■ EXERCISE REQUIREMENTS ■
Your output should be the entries below, from the first line up to and including the line with "Task: Click 编辑测验内容 for 前言单元测试", reproduced exactly and with no other lines.

[Saved data entries]
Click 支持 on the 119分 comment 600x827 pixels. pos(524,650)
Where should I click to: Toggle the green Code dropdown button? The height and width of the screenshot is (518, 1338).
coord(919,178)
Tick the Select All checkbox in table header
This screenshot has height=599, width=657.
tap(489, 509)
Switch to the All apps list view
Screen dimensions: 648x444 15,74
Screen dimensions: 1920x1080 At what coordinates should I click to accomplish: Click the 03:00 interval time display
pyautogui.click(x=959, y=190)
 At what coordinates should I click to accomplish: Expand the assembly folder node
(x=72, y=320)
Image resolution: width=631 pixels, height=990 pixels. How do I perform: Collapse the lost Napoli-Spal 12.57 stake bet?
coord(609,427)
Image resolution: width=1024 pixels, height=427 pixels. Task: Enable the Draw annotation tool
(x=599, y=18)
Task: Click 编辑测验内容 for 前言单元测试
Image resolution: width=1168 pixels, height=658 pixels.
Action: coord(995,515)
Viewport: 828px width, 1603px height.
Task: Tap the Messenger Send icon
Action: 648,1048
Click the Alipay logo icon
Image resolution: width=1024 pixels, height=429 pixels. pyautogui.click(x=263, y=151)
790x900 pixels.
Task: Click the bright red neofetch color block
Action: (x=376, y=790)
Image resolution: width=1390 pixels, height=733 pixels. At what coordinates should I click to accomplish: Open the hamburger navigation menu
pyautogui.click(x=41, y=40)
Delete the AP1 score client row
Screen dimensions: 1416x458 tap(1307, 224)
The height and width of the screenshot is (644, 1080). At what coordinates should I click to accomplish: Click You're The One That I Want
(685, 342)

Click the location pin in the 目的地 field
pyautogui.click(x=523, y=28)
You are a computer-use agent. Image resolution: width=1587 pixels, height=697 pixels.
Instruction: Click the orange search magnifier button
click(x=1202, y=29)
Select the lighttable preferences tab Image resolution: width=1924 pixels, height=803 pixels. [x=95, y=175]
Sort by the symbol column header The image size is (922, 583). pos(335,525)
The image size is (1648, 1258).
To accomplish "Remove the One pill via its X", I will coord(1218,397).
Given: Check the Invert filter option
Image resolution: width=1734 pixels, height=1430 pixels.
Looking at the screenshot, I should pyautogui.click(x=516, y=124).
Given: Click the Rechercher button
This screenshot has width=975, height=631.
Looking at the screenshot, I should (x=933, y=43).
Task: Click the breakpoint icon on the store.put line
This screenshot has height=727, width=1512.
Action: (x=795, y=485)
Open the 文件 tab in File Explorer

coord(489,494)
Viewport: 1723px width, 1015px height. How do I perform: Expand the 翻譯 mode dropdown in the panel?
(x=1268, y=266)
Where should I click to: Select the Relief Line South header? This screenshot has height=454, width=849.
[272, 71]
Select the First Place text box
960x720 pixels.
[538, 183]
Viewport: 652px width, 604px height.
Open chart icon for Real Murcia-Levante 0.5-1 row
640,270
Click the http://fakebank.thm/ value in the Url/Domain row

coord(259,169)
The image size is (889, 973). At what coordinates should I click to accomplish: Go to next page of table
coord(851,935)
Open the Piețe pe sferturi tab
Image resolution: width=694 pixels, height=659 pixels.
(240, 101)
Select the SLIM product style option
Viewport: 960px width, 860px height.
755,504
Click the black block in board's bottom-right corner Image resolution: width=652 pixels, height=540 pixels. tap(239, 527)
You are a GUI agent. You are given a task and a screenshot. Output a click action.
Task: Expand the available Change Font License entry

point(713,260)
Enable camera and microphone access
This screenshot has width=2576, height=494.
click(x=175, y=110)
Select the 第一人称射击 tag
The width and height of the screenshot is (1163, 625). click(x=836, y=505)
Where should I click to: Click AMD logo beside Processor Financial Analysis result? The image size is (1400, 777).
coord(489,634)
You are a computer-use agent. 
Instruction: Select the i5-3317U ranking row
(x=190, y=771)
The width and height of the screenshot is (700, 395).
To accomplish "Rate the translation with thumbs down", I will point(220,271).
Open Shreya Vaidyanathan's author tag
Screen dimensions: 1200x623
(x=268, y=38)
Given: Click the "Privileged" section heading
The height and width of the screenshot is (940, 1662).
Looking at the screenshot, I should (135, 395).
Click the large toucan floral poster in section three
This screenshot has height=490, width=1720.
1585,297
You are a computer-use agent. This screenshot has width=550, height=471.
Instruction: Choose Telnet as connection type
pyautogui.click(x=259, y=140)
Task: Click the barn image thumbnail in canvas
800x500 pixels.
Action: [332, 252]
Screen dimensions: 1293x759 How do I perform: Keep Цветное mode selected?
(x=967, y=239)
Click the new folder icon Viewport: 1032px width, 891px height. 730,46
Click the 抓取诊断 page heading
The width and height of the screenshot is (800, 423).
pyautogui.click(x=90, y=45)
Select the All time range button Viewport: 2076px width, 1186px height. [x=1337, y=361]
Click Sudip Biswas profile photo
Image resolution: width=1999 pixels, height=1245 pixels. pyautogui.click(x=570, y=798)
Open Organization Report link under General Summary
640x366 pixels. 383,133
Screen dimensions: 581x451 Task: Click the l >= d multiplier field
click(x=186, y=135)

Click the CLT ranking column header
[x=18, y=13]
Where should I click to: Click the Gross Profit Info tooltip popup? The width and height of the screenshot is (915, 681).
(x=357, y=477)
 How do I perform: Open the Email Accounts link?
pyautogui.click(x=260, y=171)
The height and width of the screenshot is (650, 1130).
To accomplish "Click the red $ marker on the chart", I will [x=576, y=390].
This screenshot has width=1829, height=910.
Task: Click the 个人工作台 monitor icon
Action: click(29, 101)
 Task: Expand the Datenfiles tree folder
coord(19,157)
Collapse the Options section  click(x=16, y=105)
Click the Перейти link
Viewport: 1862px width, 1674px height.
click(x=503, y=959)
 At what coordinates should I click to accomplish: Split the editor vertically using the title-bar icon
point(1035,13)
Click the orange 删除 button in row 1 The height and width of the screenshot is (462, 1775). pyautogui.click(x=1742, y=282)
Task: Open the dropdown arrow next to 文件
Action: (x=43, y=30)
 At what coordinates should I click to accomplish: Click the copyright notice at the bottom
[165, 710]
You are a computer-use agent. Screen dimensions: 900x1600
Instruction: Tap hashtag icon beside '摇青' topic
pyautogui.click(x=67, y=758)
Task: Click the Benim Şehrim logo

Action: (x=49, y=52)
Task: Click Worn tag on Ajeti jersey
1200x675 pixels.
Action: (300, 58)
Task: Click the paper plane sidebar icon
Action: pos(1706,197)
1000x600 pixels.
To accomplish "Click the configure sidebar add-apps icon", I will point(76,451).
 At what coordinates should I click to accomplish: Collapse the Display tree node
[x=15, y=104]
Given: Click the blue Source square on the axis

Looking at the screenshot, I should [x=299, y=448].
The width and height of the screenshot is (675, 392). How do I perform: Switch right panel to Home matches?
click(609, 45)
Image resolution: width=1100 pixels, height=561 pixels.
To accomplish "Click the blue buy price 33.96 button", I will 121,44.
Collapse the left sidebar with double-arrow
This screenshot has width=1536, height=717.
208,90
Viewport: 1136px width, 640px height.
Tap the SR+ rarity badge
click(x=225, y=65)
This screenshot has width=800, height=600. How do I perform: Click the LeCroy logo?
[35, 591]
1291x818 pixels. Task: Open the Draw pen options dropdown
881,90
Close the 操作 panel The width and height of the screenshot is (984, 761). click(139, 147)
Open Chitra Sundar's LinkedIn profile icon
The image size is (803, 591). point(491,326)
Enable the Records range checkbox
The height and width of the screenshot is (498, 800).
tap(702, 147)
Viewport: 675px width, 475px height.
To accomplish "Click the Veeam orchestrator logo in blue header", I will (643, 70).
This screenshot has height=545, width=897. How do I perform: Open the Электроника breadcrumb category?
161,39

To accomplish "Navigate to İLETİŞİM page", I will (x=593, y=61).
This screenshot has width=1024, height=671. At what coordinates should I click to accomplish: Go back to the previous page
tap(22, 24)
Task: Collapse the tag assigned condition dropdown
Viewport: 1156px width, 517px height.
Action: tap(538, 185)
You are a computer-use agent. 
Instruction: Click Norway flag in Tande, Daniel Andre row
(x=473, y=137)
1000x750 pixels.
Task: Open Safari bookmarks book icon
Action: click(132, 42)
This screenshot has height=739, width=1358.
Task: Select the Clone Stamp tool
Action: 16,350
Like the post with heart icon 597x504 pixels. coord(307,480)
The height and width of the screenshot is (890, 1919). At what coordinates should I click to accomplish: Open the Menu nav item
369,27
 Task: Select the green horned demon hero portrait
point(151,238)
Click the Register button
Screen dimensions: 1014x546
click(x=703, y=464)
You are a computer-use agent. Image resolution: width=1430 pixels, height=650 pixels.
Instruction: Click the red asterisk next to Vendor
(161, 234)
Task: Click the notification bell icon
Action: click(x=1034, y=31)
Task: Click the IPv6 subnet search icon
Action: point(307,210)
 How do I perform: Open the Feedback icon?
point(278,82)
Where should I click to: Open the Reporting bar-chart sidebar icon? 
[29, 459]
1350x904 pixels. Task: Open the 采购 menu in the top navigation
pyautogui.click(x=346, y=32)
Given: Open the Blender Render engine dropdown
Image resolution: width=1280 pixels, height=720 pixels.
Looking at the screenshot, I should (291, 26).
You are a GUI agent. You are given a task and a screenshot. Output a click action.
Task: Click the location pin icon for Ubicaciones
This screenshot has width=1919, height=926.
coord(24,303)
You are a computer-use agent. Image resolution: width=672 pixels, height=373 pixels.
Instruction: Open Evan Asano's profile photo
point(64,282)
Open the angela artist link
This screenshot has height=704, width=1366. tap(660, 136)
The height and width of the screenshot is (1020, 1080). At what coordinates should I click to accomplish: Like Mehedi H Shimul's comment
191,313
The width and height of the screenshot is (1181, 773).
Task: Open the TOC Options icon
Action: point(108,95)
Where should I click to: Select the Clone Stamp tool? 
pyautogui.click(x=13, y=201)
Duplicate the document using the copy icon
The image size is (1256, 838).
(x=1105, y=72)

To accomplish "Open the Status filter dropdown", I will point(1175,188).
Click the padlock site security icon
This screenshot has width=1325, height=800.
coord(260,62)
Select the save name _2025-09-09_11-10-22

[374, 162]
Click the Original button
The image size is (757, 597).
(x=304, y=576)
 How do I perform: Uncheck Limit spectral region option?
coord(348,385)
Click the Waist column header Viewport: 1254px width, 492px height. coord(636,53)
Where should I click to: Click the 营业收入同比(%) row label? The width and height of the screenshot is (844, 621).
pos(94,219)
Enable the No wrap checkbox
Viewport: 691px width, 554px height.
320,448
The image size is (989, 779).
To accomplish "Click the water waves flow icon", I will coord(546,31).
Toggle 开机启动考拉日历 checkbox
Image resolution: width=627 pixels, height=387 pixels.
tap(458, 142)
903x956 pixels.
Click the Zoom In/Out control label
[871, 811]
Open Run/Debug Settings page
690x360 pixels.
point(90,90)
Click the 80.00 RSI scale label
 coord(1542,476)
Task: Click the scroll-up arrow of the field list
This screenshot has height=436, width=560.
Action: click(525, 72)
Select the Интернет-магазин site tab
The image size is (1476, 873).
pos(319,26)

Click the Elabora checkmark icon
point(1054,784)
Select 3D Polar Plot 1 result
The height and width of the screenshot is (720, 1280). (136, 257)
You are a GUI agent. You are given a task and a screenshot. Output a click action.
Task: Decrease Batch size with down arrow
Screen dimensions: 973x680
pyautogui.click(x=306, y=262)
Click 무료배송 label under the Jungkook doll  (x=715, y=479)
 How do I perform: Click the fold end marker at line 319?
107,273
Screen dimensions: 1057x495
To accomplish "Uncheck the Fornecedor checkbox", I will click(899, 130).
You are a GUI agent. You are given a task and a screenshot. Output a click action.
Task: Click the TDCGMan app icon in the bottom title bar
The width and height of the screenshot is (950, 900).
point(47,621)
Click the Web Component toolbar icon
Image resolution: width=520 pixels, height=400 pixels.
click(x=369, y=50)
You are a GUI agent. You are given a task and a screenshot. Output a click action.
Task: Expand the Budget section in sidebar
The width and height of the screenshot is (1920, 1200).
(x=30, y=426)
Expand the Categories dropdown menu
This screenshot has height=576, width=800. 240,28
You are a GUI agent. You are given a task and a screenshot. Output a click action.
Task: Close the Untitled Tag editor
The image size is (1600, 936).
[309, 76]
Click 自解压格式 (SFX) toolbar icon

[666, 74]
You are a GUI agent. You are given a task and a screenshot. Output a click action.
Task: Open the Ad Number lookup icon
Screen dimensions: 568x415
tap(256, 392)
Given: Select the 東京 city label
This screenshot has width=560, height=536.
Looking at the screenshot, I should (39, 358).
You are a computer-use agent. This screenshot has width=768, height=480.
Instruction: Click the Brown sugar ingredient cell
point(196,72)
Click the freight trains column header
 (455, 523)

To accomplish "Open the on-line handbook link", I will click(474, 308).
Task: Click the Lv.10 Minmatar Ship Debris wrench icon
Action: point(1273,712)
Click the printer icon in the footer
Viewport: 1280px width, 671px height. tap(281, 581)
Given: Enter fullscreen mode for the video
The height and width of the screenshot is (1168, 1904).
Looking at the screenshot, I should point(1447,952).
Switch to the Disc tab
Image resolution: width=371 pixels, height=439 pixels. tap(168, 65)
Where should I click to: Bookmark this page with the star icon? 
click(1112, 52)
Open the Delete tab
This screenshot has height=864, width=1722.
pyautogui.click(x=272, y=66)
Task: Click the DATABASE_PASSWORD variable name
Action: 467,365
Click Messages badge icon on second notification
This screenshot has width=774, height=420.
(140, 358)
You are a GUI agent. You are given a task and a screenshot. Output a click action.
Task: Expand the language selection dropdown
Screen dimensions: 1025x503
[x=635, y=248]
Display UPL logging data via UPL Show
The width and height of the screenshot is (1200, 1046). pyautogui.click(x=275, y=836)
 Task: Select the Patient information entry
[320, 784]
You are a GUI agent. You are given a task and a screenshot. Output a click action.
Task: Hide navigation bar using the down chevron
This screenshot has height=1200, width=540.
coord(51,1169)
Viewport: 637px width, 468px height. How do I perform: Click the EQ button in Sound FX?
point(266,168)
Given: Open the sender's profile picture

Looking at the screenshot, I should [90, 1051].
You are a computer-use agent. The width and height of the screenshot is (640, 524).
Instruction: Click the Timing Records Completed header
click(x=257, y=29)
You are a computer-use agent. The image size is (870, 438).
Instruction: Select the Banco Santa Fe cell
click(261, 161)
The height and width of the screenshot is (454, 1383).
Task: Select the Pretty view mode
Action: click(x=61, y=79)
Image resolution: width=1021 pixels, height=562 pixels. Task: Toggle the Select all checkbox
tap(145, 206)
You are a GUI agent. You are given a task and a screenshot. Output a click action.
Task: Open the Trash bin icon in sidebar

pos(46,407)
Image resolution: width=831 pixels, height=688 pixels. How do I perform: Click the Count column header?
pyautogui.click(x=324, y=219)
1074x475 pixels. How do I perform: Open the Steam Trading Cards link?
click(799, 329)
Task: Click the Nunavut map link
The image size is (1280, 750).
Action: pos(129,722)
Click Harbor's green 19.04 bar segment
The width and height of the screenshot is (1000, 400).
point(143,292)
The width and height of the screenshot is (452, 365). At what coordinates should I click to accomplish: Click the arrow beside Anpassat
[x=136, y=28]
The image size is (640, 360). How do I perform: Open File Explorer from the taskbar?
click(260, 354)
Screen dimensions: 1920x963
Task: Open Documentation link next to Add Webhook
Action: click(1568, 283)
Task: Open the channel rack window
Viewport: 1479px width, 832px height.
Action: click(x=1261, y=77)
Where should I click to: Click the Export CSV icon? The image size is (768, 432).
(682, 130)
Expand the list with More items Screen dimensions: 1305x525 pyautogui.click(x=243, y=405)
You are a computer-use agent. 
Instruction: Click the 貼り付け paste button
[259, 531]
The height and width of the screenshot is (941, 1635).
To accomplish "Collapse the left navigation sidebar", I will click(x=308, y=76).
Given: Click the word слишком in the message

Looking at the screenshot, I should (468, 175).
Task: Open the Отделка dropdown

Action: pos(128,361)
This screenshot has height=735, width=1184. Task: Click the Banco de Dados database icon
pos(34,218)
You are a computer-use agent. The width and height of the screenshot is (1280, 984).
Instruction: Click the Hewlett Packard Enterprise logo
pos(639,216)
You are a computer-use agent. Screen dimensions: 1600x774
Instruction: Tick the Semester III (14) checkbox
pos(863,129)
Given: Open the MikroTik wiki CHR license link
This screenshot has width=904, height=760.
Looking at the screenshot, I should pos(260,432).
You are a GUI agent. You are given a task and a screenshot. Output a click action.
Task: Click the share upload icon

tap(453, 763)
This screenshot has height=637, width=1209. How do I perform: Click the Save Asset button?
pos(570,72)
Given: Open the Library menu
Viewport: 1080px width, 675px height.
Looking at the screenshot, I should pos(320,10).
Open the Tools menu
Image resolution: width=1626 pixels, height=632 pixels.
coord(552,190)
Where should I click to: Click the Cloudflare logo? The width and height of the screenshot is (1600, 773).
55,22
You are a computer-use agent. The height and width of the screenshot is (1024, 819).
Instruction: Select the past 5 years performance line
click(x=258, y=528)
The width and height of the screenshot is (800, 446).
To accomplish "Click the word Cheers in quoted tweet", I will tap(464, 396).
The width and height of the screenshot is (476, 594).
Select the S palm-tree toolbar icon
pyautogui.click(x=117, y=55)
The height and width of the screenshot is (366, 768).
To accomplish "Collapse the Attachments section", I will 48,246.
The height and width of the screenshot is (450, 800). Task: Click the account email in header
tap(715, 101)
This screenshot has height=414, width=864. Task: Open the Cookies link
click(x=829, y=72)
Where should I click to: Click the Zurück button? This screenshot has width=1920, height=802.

■ FINISHED TASK ■
Click 支持 on the 119分 comment 600x827 pixels. pos(524,650)
Where should I click to: Toggle the green Code dropdown button? The height and width of the screenshot is (518, 1338).
coord(919,178)
Tick the Select All checkbox in table header
This screenshot has height=599, width=657.
tap(489, 509)
Switch to the All apps list view
Screen dimensions: 648x444 15,74
Screen dimensions: 1920x1080 At what coordinates should I click to accomplish: Click the 03:00 interval time display
pyautogui.click(x=959, y=190)
 At what coordinates should I click to accomplish: Expand the assembly folder node
(x=72, y=320)
Image resolution: width=631 pixels, height=990 pixels. How do I perform: Collapse the lost Napoli-Spal 12.57 stake bet?
coord(609,427)
Image resolution: width=1024 pixels, height=427 pixels. Task: Enable the Draw annotation tool
(x=599, y=18)
Task: Click 编辑测验内容 for 前言单元测试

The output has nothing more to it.